Start with the first line of the material. Repeat each line exactly through the one that contains "You are a computer-use agent. Viewport: 1456px".
******************************
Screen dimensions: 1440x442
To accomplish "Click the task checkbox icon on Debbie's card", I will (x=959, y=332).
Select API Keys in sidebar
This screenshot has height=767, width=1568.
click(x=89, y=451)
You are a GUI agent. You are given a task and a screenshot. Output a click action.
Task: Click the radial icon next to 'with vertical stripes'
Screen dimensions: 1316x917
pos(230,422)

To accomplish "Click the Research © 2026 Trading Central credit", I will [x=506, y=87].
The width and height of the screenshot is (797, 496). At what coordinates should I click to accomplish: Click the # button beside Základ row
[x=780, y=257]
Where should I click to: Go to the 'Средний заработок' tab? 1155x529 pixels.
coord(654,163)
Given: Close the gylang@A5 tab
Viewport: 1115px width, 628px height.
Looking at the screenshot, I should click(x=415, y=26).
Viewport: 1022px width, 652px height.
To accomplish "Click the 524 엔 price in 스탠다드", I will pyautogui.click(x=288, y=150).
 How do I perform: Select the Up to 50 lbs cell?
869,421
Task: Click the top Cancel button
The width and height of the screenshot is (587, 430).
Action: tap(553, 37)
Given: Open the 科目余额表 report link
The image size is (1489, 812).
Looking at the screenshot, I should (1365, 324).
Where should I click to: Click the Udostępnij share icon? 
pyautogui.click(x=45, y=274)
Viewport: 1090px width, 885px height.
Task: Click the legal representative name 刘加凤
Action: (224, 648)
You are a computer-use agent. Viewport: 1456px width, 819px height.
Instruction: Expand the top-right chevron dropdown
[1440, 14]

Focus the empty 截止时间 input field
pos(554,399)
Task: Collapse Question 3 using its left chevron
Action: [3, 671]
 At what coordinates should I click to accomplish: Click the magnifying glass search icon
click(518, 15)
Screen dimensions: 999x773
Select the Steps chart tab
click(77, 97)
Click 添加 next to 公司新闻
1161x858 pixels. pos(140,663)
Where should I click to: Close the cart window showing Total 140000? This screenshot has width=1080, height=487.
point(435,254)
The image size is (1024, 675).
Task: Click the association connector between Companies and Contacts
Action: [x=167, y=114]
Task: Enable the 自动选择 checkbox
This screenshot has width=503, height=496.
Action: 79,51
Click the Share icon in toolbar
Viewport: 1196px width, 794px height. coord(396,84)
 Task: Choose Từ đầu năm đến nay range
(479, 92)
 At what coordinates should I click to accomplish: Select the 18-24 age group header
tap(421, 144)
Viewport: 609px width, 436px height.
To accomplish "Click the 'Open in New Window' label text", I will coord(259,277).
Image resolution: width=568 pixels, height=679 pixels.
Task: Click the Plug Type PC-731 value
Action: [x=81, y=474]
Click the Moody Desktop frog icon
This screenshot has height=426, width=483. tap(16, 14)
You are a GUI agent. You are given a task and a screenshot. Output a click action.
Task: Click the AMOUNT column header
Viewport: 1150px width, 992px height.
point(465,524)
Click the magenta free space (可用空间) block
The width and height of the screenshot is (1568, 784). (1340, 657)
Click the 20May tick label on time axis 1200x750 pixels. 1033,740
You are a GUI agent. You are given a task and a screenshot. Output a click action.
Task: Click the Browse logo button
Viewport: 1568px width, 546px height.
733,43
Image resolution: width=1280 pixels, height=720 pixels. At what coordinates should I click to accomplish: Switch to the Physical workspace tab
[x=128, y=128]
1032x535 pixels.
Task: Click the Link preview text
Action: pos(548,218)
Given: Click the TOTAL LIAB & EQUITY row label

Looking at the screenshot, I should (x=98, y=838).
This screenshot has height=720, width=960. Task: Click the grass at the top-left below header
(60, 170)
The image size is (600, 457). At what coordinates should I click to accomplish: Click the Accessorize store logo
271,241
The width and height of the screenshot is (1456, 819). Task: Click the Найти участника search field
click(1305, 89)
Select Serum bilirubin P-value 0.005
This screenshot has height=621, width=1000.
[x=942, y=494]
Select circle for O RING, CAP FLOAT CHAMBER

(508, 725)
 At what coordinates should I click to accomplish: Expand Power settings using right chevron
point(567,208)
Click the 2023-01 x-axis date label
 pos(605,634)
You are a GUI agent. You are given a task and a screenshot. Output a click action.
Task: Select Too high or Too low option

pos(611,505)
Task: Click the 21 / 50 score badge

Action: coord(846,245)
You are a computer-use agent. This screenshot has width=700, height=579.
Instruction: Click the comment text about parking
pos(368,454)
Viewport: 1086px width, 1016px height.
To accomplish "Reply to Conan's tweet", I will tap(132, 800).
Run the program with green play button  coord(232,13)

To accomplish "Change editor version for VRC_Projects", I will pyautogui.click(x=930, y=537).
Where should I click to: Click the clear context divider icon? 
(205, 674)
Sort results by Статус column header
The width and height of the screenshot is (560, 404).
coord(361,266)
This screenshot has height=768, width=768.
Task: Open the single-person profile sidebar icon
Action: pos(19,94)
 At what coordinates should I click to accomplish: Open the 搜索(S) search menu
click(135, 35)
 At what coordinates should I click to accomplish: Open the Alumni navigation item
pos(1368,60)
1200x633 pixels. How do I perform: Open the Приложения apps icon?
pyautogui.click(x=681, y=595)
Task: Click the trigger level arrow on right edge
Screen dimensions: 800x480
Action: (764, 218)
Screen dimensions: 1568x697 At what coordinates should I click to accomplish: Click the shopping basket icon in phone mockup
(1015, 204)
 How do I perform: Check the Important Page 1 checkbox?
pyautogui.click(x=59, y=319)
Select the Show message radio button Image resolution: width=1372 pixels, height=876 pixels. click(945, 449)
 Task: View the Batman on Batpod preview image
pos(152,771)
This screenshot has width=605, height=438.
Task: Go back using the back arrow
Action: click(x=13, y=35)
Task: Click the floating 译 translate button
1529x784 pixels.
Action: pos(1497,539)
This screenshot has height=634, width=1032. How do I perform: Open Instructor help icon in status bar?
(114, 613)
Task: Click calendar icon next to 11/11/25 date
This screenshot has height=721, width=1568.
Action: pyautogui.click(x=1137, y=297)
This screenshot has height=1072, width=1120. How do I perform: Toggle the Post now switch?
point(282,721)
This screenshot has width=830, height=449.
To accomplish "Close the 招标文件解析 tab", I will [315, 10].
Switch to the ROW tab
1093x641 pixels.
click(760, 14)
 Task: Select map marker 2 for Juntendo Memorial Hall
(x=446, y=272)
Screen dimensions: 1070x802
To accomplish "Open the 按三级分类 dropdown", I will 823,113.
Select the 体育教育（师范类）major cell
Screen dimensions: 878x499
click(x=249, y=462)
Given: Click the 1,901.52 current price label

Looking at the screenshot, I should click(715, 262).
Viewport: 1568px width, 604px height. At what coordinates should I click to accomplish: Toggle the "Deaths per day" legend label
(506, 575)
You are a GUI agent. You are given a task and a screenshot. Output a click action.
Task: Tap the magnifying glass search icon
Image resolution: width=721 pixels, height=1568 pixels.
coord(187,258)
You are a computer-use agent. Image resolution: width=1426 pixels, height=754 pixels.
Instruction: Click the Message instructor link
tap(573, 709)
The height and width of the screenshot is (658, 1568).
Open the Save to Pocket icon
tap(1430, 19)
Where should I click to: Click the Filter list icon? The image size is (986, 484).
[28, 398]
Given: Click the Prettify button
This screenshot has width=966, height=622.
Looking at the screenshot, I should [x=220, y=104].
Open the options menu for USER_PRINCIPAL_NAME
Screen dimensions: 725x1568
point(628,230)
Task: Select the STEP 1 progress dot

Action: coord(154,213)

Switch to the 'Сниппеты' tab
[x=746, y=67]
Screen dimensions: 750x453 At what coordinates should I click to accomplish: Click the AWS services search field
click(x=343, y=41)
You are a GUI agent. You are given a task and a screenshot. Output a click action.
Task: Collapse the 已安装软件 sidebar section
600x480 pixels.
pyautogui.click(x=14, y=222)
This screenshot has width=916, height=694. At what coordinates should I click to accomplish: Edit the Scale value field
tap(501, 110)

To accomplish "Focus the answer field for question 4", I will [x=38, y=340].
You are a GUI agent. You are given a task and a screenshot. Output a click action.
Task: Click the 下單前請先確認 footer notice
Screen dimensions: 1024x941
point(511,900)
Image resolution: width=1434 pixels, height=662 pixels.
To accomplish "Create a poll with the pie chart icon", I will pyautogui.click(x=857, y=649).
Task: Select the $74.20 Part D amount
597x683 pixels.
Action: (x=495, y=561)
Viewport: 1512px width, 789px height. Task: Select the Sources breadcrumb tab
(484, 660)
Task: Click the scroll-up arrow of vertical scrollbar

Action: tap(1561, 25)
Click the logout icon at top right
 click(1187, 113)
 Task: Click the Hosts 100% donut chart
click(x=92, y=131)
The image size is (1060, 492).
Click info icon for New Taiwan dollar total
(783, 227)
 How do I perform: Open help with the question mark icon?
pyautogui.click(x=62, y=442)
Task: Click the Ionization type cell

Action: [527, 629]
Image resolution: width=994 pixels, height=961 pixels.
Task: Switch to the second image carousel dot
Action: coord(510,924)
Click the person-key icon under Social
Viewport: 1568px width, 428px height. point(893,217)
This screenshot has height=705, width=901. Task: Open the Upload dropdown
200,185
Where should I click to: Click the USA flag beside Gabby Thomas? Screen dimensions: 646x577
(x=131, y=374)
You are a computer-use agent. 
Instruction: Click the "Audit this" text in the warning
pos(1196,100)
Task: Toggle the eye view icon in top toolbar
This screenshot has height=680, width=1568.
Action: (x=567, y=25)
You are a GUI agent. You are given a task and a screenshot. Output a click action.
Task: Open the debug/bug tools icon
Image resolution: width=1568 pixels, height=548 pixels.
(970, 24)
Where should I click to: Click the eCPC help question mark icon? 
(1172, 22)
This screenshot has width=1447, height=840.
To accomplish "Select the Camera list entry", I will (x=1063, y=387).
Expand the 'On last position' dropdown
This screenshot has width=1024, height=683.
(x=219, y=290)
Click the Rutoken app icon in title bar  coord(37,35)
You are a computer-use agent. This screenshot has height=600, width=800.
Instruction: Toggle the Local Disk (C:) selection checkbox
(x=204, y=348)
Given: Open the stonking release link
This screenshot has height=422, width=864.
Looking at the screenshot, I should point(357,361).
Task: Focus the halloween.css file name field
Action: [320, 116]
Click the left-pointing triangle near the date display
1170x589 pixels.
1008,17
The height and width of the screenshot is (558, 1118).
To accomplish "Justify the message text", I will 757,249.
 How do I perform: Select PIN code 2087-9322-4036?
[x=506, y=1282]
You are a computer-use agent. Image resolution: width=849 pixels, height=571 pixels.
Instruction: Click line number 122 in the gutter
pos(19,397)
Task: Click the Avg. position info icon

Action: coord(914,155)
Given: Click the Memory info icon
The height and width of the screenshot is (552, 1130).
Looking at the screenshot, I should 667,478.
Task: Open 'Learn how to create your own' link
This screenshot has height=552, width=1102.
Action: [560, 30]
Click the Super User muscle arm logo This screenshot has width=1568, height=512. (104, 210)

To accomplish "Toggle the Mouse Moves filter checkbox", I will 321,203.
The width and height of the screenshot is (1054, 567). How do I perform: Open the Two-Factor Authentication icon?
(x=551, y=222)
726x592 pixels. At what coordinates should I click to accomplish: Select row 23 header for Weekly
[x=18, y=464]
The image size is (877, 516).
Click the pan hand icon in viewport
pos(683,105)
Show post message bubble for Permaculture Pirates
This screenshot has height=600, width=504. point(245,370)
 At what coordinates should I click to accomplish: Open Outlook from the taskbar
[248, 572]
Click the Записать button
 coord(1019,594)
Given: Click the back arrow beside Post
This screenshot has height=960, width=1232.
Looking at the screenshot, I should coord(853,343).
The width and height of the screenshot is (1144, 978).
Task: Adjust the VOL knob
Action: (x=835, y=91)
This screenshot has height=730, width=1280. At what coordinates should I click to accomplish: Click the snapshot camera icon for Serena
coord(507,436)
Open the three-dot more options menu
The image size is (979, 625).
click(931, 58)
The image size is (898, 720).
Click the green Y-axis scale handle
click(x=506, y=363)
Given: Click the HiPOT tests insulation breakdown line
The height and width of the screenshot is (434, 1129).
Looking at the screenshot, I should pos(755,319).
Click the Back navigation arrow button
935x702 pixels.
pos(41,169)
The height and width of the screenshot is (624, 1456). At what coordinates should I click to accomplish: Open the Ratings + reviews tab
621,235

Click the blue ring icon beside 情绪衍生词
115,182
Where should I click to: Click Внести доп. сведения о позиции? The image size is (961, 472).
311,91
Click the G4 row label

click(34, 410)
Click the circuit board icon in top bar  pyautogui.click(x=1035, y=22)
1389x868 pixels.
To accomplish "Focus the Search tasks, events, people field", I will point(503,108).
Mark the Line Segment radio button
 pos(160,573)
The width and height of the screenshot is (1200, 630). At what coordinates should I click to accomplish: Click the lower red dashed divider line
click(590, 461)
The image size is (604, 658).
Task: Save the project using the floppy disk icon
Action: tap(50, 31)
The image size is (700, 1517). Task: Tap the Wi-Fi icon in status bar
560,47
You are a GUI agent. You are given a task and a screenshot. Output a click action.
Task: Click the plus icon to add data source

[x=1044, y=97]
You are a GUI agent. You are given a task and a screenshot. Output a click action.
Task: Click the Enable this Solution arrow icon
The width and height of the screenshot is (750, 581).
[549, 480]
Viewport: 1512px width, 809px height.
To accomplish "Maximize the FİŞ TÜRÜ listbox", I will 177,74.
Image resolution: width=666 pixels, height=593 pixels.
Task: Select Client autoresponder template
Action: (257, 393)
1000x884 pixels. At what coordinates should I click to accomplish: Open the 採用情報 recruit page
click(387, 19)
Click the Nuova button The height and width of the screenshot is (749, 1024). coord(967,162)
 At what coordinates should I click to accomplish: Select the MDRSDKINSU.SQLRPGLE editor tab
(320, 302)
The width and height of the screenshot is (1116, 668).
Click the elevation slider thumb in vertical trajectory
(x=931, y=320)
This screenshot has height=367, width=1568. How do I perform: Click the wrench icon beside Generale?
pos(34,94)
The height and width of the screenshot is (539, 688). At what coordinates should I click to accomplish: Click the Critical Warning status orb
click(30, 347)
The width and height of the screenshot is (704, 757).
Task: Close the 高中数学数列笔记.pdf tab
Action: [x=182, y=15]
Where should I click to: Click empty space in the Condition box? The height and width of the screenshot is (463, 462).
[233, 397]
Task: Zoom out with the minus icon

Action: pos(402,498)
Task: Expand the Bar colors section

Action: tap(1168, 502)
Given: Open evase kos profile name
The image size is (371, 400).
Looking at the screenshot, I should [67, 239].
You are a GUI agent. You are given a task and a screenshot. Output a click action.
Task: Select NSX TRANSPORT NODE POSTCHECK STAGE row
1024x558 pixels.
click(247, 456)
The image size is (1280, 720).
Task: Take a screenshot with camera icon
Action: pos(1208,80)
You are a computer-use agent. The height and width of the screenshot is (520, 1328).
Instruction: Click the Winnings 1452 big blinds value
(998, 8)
******************************
ANSWER FOR THIS EXERCISE:
Screen dimensions: 1440x442
To accomplish "Click the task checkbox icon on Debbie's card", I will (x=959, y=332).
Select API Keys in sidebar
This screenshot has height=767, width=1568.
click(x=89, y=451)
You are a GUI agent. You are given a task and a screenshot. Output a click action.
Task: Click the radial icon next to 'with vertical stripes'
Screen dimensions: 1316x917
pos(230,422)

To accomplish "Click the Research © 2026 Trading Central credit", I will [x=506, y=87].
The width and height of the screenshot is (797, 496). At what coordinates should I click to accomplish: Click the # button beside Základ row
[x=780, y=257]
Where should I click to: Go to the 'Средний заработок' tab? 1155x529 pixels.
coord(654,163)
Given: Close the gylang@A5 tab
Viewport: 1115px width, 628px height.
Looking at the screenshot, I should click(x=415, y=26).
Viewport: 1022px width, 652px height.
To accomplish "Click the 524 엔 price in 스탠다드", I will pyautogui.click(x=288, y=150).
 How do I perform: Select the Up to 50 lbs cell?
869,421
Task: Click the top Cancel button
The width and height of the screenshot is (587, 430).
Action: tap(553, 37)
Given: Open the 科目余额表 report link
The image size is (1489, 812).
Looking at the screenshot, I should (1365, 324).
Where should I click to: Click the Udostępnij share icon? 
pyautogui.click(x=45, y=274)
Viewport: 1090px width, 885px height.
Task: Click the legal representative name 刘加凤
Action: (224, 648)
You are a computer-use agent. Viewport: 1456px width, 819px height.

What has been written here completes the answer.